La enumeración de desafueros cometidos en el mundo del trabajo subordinado en nombre de la libertad de empresa en un mundo globalizado podría seguir indefinidamente. Se les puede hacer frente, sin embargo, desde una recomposición de los instrumentos jurídicos de los que están dotados los Estados democráticos y las instituciones internacionales, estas últimas no tan democráticas (en ocasiones, nada en absoluto). Para ello será necesario, en un momento de un gran desconcierto como es el actual, luchar por la idea de un orden internacional justo, basado en la equidad en los intercambios, y capaz de arrebatar la hegemonía intelectual a ese mítico 1% de la humanidad (probablemente no llegue a tanto) que acapara la parte del león de la riqueza mundial.

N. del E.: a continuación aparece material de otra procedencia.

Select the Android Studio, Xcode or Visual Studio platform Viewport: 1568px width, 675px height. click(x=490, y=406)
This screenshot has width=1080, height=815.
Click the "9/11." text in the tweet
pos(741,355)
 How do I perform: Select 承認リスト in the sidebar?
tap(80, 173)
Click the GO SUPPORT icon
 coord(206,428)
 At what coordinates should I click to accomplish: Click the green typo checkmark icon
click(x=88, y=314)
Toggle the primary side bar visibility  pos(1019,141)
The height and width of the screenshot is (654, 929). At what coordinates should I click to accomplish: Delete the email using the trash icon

Pero esa es solamente una parte de la cuestión referida a las nuevas tecnologías y el empleo. La otra parte es menos visible y más difícil de remediar. El nuevo paradigma de la producción implica un trabajo de calidad, con mayor valor añadido incorporado. Es susceptible de proporcionar a los trabajadores asalariados una esfera más amplia de autonomía y de decisión, una responsabilidad nueva frente al producto que elaboran. Estas potencialidades están siendo ignoradas en una parte, y en otra parte desviadas hacia una “programación” del trabajador con el fin de obligarlo a reaccionar de forma instantánea (online) ante unos cambios de situación muy complejos que se suceden a velocidades vertiginosas. En lugar de una liberación de las ataduras del trabajo mecanizado y fragmentado, que era la característica de la fábrica fordista, lo que encuentra el trabajador de la era cibernética es una carrera de obstáculos que nunca culmina ni tiene final, y en la que consume todas sus energías sin disponer de un descanso adecuado (los horarios de trabajo son cada vez más gelatinosos e invasores), enterrando sus opciones de vida personal, y poniendo en peligro su equilibrio mental (el estrés, la depresión y las neurosis han entrado en este siglo por primera vez en el catálogo de riesgos laborales).
El sindicalista y pensador italiano Bruno Trentin fue uno de los primeros en advertir de la ambivalencia de las nuevas tecnologías, su potencial liberador de una parte, pero también el peligro de que comporten una esclavitud más profunda y rigurosa del trabajo heterodirigido. Trentin fue más lejos, al señalar como un error político fundamental de la izquierda, tanto de la “reformista” como de la “revolucionaria”, el haber aceptado, considerándola un elemento positivo, la “organización científica” del trabajo propuesta por el fordismo-taylorismo. Su tesis, que no ha tenido en la esfera de la política el eco que merecía, es que la izquierda – cuando menos – debe repensar el problema del trabajo para situarlo en el seno de la sociedad como una extensión natural de la personalidad y como un contenido esencial del ámbito de la libertad, más importante y significativo que el del poder político. Sobre Trentin y sobre el tema del trabajo en concreto son ya recurrentes las intervenciones en este blog y las que en el suyo ha ido desgranando José Luis López Bulla, traductor y comentarista significado de Trentin en nuestro entorno. Por lo que dispenso al lector de mayores precisiones.